Cancer screening rates are often used to measure of the quality of medical care. To define high quality, there are established target rates for screening in younger persons. For example, the Healthcare Effectiveness Data and Information Set (HEDIS) and Veterans Affairs set target rates for screening persons aged 50 to 75 years for colorectal cancer, women aged 50 to 69 years for breast cancer, and women aged 21 to 64 years for cervical cancer.1 Age ranges for these quality measures are based on US Preventive Services Task Force guidelines. However, there are no quality measures that address appropriate target rates for cancer screening in persons older than 75 years.
This lack of target rates for cancer screening in older persons stems in part from the controversy surrounding screening in this population. Some have advocated for high breast and colorectal cancer screening rates in healthy older adults because the incidence and mortality of these cancers increase with age.2 In addition, cancer screening tests do not suddenly stop being effective at age 75 years, and many older adults live long enough to potentially benefit from early detection and treatment. For example, 80-year-old women in the United States have an average of 10 years of life remaining.3 Others have advocated for low cancer screening rates in persons older than 75 years because the benefit of continuing screening is uncertain and screening can cause substantial harm, especially in frail older adults. For example, false-positive screening results often lead to a cascade of invasive procedures that may result in complications and overtreatment of clinically insignificant disease.4,5
In this issue of the Archives, Bellizzi et al6 present cancer screening rates in persons 75 years or older in the United States based on the 2005 and 2008 National Health Interview Survey. Among persons 75 to 79 years old, 57% reported colorectal cancer screening ever, 62% reported breast cancer screening in the past 2 years, 53% reported cervical cancer screening in the past 3 years, and 57% reported prostate cancer screening in the past year. Screening rates remained at 35% to 50% for persons 80 years or older. Recalling that a physician had recommended the screening test was the strongest predictor of screening.

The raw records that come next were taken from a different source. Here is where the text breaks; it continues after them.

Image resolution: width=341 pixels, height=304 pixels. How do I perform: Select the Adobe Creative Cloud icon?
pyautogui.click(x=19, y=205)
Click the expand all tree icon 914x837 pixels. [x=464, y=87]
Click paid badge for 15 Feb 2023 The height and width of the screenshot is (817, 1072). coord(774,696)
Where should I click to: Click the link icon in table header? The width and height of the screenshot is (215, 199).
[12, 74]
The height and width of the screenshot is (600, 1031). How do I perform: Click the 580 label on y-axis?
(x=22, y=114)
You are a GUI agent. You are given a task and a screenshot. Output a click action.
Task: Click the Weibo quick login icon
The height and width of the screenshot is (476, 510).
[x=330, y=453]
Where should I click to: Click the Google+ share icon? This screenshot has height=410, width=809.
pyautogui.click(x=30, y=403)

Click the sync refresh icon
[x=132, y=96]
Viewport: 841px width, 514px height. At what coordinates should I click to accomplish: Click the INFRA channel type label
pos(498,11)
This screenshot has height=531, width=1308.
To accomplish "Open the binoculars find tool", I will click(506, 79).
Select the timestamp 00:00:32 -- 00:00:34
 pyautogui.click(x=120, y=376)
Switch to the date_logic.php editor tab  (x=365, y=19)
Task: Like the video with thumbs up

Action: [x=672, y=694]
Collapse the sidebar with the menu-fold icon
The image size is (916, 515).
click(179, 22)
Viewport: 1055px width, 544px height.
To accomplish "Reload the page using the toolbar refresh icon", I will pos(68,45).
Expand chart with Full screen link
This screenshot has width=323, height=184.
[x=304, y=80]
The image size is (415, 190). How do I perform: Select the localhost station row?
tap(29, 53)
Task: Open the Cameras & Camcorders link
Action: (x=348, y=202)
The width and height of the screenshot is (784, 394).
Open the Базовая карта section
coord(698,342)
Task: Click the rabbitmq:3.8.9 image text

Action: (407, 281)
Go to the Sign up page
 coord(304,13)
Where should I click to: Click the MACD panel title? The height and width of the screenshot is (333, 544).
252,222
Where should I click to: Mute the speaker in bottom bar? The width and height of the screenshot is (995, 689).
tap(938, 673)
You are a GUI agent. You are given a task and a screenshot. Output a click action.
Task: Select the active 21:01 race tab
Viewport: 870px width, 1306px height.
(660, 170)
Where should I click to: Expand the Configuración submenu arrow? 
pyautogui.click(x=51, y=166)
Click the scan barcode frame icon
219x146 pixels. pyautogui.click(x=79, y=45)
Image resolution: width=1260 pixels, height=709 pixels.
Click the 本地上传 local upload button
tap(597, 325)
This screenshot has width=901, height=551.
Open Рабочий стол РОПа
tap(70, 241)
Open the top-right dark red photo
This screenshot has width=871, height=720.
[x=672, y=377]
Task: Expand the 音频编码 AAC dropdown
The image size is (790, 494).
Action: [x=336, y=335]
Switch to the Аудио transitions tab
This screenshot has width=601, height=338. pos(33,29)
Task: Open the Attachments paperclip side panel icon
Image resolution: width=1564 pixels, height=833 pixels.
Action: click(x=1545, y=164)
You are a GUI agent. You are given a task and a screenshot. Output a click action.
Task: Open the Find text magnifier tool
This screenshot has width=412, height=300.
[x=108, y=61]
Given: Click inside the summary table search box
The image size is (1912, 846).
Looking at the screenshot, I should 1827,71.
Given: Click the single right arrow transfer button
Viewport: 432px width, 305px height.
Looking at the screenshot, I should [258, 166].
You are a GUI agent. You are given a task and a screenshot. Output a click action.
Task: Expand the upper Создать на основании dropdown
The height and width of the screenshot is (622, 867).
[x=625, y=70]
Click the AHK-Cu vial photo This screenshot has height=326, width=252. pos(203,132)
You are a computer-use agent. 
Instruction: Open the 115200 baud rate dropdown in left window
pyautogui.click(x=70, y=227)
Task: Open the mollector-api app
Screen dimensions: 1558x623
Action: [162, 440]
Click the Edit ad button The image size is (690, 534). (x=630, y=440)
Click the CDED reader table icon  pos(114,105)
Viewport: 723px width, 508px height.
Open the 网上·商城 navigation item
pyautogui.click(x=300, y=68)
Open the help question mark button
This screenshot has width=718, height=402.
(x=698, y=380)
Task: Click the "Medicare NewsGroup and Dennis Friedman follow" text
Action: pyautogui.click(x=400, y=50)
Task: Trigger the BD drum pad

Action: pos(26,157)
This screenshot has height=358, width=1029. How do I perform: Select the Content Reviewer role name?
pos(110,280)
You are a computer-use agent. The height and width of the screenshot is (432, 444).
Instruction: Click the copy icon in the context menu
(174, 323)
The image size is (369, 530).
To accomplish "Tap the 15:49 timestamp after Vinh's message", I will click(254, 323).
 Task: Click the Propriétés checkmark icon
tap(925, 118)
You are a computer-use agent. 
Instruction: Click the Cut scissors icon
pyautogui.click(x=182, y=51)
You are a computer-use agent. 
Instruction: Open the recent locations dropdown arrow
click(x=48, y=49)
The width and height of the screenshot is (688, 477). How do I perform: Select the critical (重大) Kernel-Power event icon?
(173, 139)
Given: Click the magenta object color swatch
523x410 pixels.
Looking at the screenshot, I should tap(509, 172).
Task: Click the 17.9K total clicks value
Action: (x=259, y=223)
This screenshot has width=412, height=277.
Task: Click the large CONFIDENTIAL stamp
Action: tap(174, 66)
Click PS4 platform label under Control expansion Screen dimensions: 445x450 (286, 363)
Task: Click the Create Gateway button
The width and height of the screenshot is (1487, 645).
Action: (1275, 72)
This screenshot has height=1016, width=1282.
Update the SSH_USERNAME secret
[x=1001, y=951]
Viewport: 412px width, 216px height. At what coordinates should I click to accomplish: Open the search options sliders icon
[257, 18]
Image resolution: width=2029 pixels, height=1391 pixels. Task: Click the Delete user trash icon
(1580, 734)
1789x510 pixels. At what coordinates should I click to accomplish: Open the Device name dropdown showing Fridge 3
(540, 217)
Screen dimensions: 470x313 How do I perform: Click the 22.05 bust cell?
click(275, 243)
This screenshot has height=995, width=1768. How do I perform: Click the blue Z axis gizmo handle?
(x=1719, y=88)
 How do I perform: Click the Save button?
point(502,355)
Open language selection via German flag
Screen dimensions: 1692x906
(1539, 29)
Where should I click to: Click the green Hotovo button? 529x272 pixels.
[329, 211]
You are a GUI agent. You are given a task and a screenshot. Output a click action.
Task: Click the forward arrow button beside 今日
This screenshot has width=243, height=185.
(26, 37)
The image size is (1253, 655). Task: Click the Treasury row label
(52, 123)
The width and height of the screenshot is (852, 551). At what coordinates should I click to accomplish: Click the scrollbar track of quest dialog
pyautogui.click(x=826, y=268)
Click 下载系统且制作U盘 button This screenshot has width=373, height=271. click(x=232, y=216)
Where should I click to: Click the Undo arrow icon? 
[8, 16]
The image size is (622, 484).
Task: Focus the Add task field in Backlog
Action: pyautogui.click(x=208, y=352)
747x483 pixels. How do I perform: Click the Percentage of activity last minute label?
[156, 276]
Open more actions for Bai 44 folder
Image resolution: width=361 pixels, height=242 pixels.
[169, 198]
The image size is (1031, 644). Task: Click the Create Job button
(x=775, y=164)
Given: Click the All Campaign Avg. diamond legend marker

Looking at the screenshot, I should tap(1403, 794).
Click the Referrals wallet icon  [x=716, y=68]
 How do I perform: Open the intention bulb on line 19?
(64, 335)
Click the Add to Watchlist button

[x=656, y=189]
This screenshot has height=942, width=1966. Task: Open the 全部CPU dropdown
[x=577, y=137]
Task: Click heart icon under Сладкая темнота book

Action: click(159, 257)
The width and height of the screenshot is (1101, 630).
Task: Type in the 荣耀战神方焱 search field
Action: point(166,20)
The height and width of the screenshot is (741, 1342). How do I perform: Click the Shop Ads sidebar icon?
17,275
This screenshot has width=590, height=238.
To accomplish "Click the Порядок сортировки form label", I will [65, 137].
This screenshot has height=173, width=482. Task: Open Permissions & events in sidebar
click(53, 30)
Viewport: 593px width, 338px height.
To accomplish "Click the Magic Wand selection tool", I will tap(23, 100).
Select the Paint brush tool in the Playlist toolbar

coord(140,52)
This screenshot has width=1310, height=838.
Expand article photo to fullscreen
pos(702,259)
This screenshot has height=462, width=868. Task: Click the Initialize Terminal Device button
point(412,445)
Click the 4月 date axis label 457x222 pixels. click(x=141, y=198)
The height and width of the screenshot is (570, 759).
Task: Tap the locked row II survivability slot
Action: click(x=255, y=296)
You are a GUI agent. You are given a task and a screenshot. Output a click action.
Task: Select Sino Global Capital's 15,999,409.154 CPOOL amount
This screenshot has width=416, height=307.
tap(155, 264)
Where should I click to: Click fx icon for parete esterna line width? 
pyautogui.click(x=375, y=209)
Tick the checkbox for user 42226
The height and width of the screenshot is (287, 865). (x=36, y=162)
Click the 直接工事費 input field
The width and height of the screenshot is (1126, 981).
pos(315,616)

So does this study by Bellizzi et al6 identify a problem with the quality of care being provided to older persons? Are the screening rates identified in this study too high? It is difficult to make this determination based solely on calculations of the percentage of persons 75 years or older who report a cancer screening test during a recommended interval. On the one hand, one might argue that since 56% of US women aged 75 to 79 years will live 10 years or more, cancer screening rates around 60% may not be unreasonably high.3 On the other hand, since the risks and benefits of cancer screening are influenced by many patient factors beyond chronological age, it would be more informative to consider screening rates in the context of health status and history of screening when deciding if rates are appropriate. While at extremes in older age the likelihood of surviving long enough to benefit from potential detection and treatment of asymptomatic cancer becomes quite small and the likelihood of harm becomes quite large irrespective of other factors, Bellizzi et al6 were not able to calculate screening rates in subgroups older than 85 years owing to the small number participating in the survey.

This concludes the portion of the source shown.